Thread: query by partial timestamp
I have a column of type TIMESTAMP, I'd like to query all records from 2011. If it were text I could use a partial such as: WHERE text ~ '2011' There must be a simple way to pull the year part out of a timestamp format. Thanks in advance.

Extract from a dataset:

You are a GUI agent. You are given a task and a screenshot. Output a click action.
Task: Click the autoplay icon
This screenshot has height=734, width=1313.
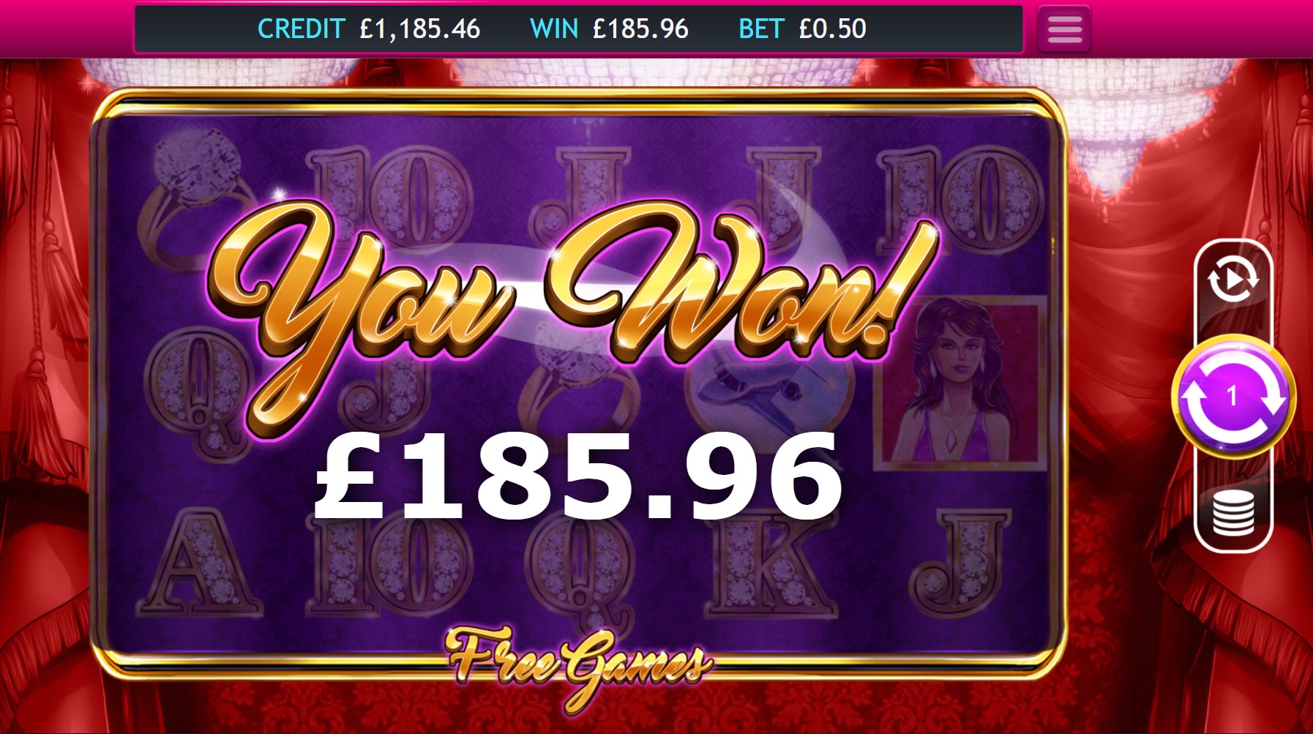pyautogui.click(x=1233, y=279)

On 08/01/2013 22:19, Kirk Wythers wrote: > I have a column of type TIMESTAMP, I'd like to query all records from > 2011. If it were text I could use a partial such as: > > WHERE text ~ '2011' > > There must be a simple way to pull the year part out of a timestamp > format. Thanks in advance. You want the extract() function. Ray. -- Raymond O'Donnell :: Galway :: Ireland rod@iol.ie
On 08/01/2013 22:26, Raymond O'Donnell wrote: > On 08/01/2013 22:19, Kirk Wythers wrote: >> I have a column of type TIMESTAMP, I'd like to query all records from >> 2011. If it were text I could use a partial such as: >> >> WHERE text ~ '2011' >> >> There must be a simple way to pull the year part out of a timestamp >> format. Thanks in advance. > > You want the extract() function. Sorry, meant to include the reference: http://www.postgresql.org/docs/9.2/static/functions-datetime.html#FUNCTIONS-DATETIME-EXTRACT Ray. -- Raymond O'Donnell :: Galway :: Ireland rod@iol.ie
On 01/08/2013 03:39 PM, Raymond O'Donnell wrote: > On 08/01/2013 22:26, Raymond O'Donnell wrote: >> On 08/01/2013 22:19, Kirk Wythers wrote: >>> I have a column of type TIMESTAMP, I'd like to query all records from >>> 2011. If it were text I could use a partial such as: >>> >>> WHERE text ~ '2011' >>> >>> There must be a simple way to pull the year part out of a timestamp >>> format. Thanks in advance. >> >> You want the extract() function. > > Sorry, meant to include the reference: > > http://www.postgresql.org/docs/9.2/static/functions-datetime.html#FUNCTIONS-DATETIME-EXTRACT > > Ray. > Ray, I thought you were simply encouraging the OP to learn to fish :)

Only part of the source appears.